3. Pour passer de la multitude au peuple politique, une médiation fondamentale doit se penser. Il ne suffit pas, comme cela se fit beaucoup au moment des Gilets jaunes, de s’insurger contre ceux qui cumulent richesses, pouvoirs et savoirs. Il ne suffit même pas de se dresser contre le système qui distribue inégalement les ressources et qui sépare les classes et les individus. Plus que tout, il faut aussi s’appuyer sur la conscience que l’on peut envisager une société qui ne sépare pas, ne hiérarchise pas et ne subordonne pas les individus. La conviction d’une autre société possible était au cœur de la dynamique du mouvement qui a fait des ouvriers dispersés une classe. Cette conviction est aujourd’hui socialement épuisée par les aléas d’un siècle d’histoire.

4. Rassembler le peuple, ce n’est donc pas avant tout regrouper des fragments sociaux, jusqu’à atteindre une majorité sociologique : c’est rassembler à la fois les dominés et ceux qui, quel que soit leur statut, considèrent qu’une société n’est pas vivable si elle ne réconcilie pas l’égalité, la citoyenneté et la solidarité, et si elle n’y ajoute pas la sobriété. Ainsi, l’objectif stratégique n’est pas la construction d’un « bloc populaire », mais la constitution plurielle d’un « pôle d’émancipation », aussi bien collective qu’individuelle, qui soit à vocation majoritaire. Au centre de cette constitution, ne se trouve ni un groupe social ni un mouvement critique particulier ni un programme (même s’il faut formuler des cohérences programmatiques évolutives). La base d’unification se trouve dans un projet, c’est-à-dire une manière de raconter la société telle qu’elle est et telle qu’elle peut être, dès l’instant où une majorité se dessine pour la promouvoir.

5. En janvier 2019, pour combattre le « bloc bourgeois », Le Monde diplomatique mettait en avant la belle figure du socialiste Jules Guesde, qui niait l’importance des divisions internes à la bourgeoisie et insistait sur son unité profonde de classe.
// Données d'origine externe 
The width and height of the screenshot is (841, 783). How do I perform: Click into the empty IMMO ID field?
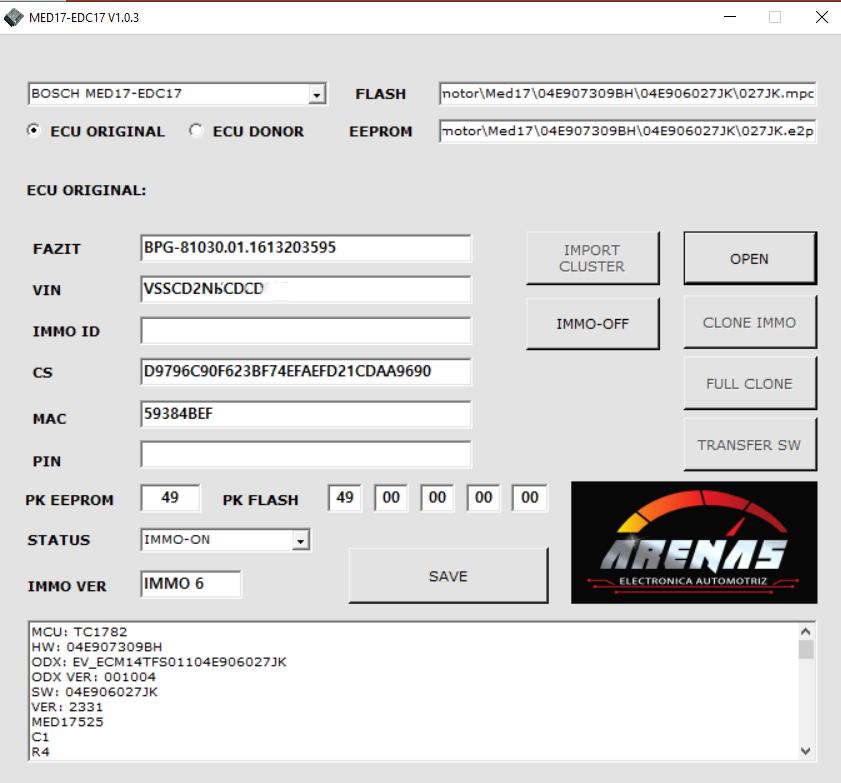click(x=305, y=331)
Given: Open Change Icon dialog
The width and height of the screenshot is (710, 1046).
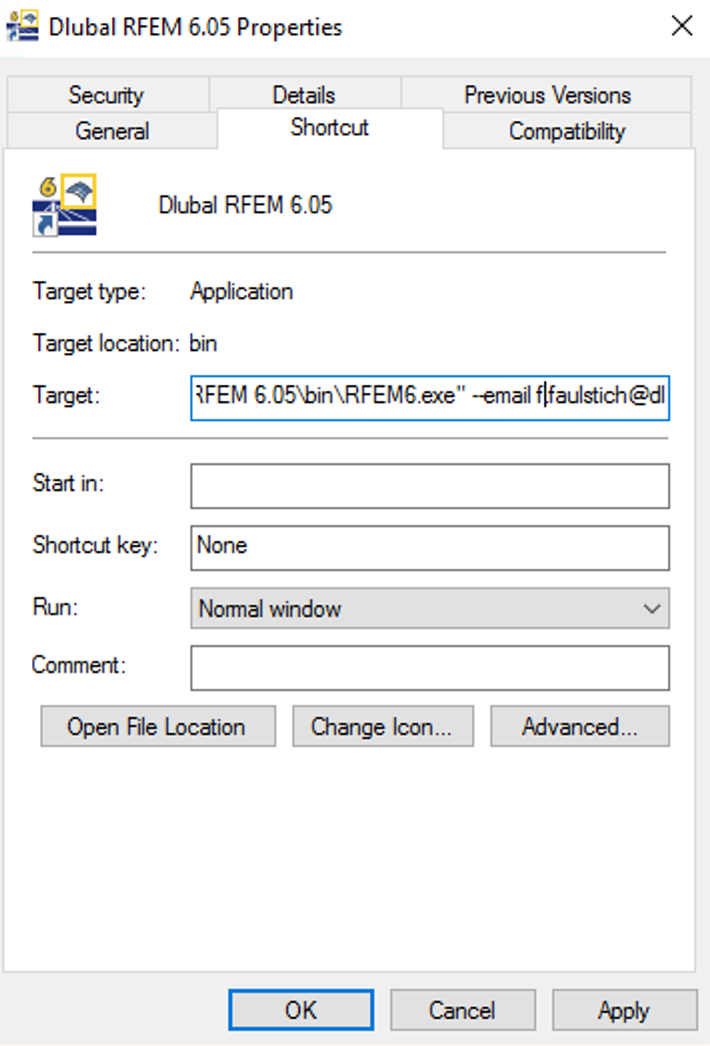Looking at the screenshot, I should pos(381,726).
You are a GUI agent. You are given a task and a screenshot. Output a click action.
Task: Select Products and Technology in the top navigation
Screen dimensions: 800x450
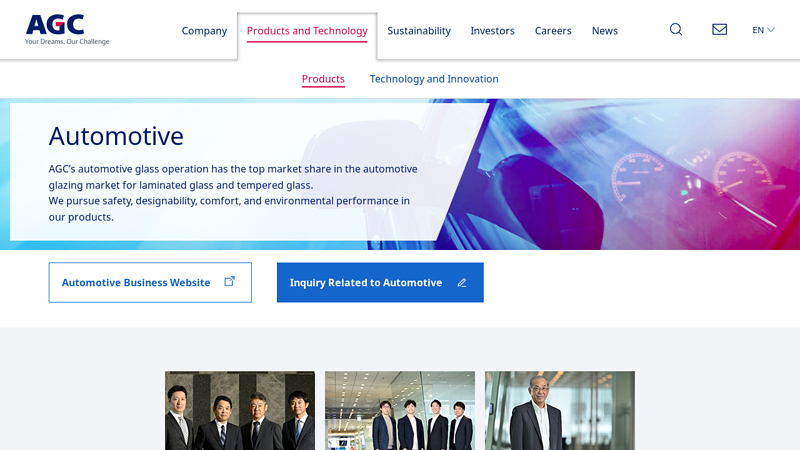point(307,31)
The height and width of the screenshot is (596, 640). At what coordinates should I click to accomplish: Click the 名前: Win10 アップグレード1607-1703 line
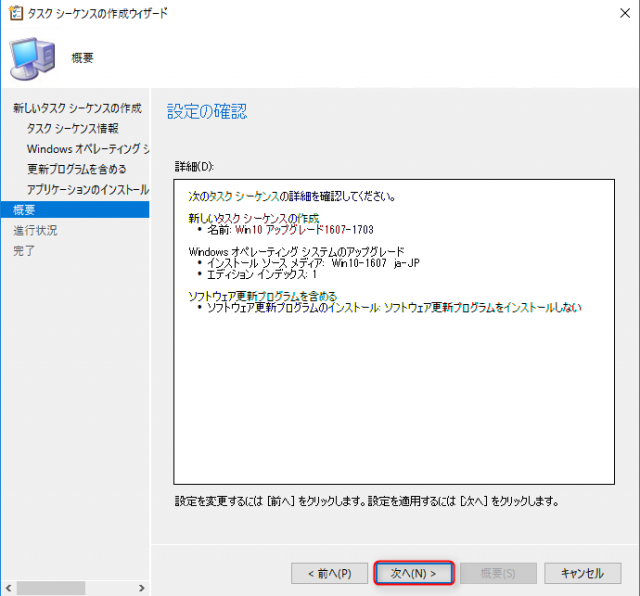click(291, 229)
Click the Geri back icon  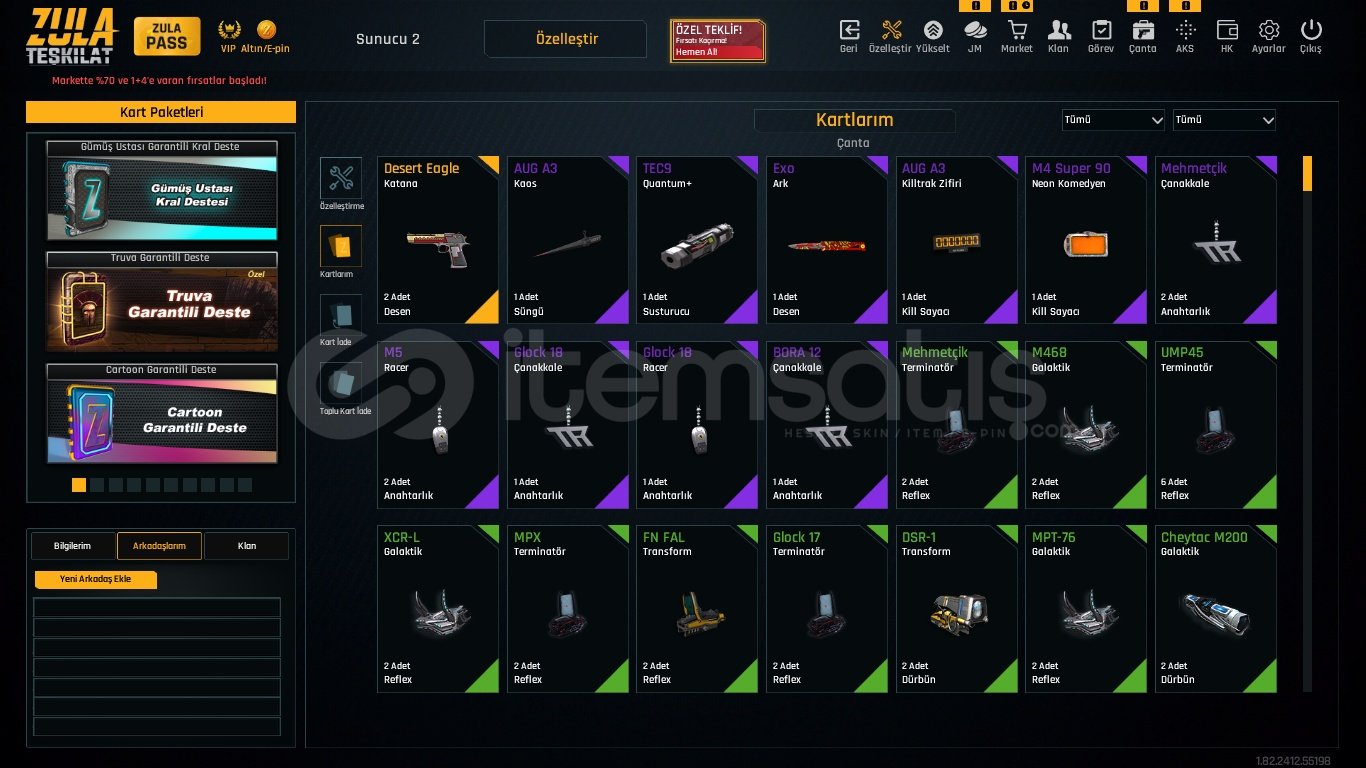pyautogui.click(x=849, y=30)
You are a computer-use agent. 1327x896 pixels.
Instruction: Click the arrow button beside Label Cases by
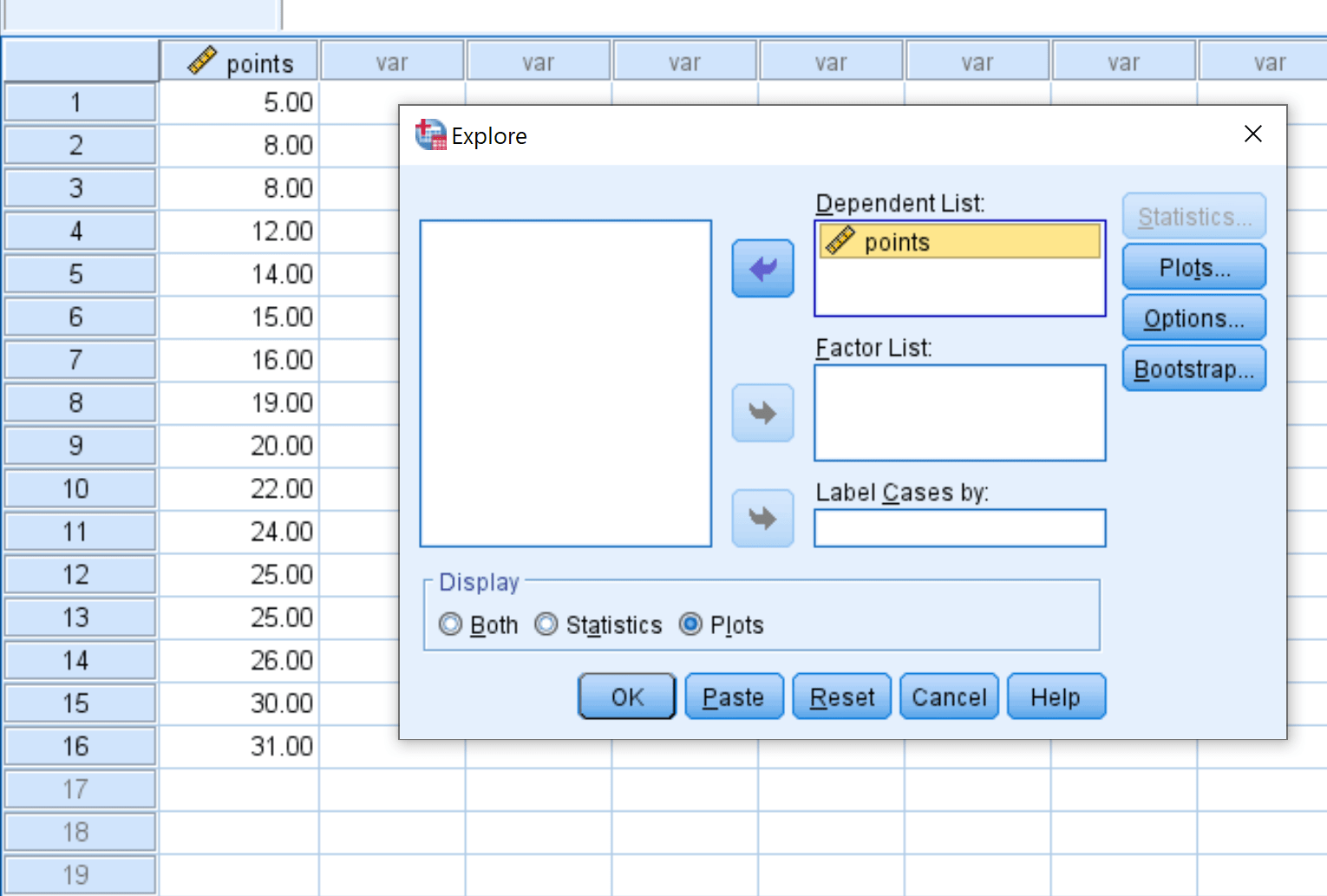tap(762, 518)
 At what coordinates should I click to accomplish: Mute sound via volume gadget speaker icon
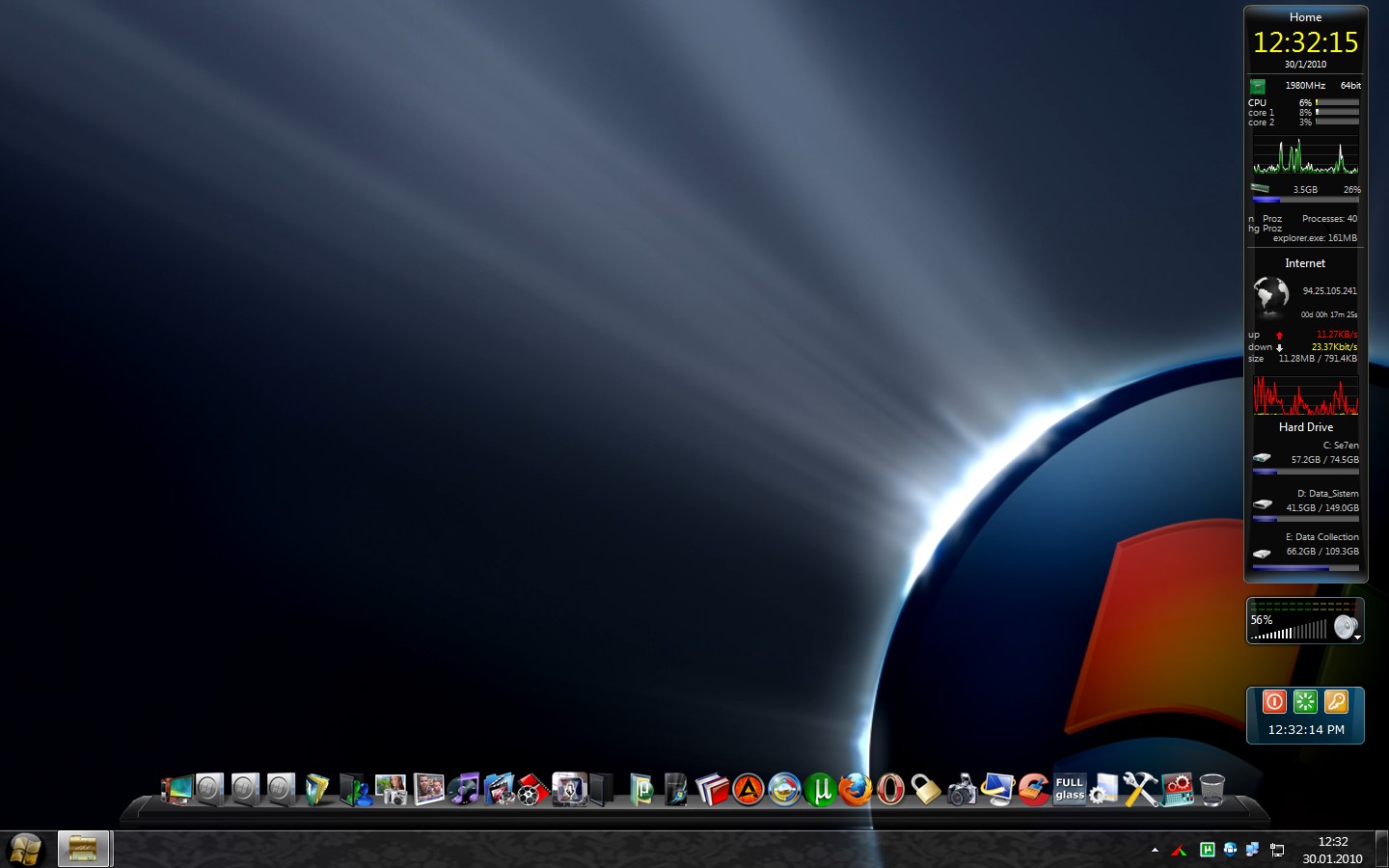(1345, 628)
Le mensuel oubliait seulement de rappeler que Guesde combattait à l’époque la position de Jean Jaurès, qui plaidait pour que l’on considère le combat pour la réhabilitation du « bourgeois » Dreyfus comme un devoir du mouvement ouvrier. Plutôt que de rejouer aujourd’hui le combat de la « pureté » doctrinale guesdiste contre « l’opportunisme » jaurésien, mieux vaut se dire que l’équilibre Jaurès-Guesde a dynamisé le monde ouvrier. De même, dans l’entre-deux-guerres, ce n’est pas la logique excluante du « classe contre classe » qui a porté en avant la gauche ouvrière, mais celle du « Front populaire », ouvert à l’alliance avec ceux que les communistes désignaient auparavant comme des membres d’un « parti bourgeois » (les radicaux) voire comme des « social-fascistes » (le PS-SFIO).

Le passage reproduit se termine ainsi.